FILED
United States Court of Appeals
UNITED STATES COURT OF APPEALS Tenth Circuit
FOR THE TENTH CIRCUIT April 17, 2020
_________________________________
Christopher M. Wolpert
Clerk of Court
UNITED STATES OF AMERICA,
Plaintiff - Appellee,
v. No. 19-1483
(D.C. No. 1:19-CR-00094-REB-1)
ALEXANDER REOSLE SMITH, (D. Colo.)
Defendant - Appellant.
_________________________________
ORDER AND JUDGMENT*
_________________________________
Before EID, KELLY, and CARSON, Circuit Judges.

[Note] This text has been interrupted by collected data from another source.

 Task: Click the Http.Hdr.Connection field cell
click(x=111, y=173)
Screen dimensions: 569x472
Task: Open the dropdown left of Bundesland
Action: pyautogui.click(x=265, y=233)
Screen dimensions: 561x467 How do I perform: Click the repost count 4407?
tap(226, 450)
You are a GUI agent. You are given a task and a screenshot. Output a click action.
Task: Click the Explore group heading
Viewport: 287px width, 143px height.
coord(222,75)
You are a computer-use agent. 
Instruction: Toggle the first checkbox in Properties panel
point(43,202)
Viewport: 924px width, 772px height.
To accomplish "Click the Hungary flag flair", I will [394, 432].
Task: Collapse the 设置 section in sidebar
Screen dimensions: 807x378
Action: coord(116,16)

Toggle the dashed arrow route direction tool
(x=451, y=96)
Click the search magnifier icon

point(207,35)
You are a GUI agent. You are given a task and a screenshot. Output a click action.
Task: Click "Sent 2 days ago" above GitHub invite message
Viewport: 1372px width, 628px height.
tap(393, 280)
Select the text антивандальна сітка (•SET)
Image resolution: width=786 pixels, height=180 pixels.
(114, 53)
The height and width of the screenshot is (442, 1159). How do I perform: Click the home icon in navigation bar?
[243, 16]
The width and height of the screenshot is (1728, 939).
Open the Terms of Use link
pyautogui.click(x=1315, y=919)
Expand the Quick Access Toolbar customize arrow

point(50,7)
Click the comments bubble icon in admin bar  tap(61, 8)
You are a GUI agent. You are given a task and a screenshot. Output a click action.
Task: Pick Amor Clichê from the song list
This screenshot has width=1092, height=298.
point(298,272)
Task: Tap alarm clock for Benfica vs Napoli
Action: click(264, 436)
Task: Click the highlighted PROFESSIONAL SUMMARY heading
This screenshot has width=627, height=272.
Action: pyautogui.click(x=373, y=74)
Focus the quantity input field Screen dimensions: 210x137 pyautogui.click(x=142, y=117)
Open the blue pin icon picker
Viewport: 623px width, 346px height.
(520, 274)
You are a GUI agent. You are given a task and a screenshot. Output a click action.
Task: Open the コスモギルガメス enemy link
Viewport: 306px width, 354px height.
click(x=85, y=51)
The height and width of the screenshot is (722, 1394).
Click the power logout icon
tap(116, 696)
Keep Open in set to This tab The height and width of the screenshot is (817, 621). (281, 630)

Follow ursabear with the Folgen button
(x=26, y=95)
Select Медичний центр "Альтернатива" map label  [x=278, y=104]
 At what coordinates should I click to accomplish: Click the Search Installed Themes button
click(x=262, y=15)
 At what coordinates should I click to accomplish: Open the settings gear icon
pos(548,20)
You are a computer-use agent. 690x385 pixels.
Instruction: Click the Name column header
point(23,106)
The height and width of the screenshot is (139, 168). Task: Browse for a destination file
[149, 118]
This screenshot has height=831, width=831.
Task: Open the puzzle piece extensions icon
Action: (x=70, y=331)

_________________________________
Alexander Reosle Smith pled guilty to one count of possession of ammunition
by a prohibited person, in violation of 18 U.S.C. § 922(g)(1). Mr. Smith’s plea
agreement contained a broad waiver of his right to appeal his sentence. Despite this
waiver, Mr. Smith seeks to appeal his sentence and the manner in which it was
imposed. The government has filed a motion seeking to enforce the appeal waiver in
Mr. Smith’s plea agreement under United States v. Hahn, 359 F.3d 1315, 1328
(10th Cir. 2004) (en banc) (per curiam). We grant the government’s motion and
dismiss the appeal.
*
This order and judgment is not binding precedent, except under the doctrines
of law of the case, res judicata, and collateral estoppel. It may be cited, however, for
its persuasive value consistent with Fed. R. App. P. 32.1 and 10th Cir. R. 32.1.
I. Background
The district court sentenced Mr. Smith to 30 months in prison. This sentence
was at the low end of the advisory sentencing guidelines range of 30 to 37 months.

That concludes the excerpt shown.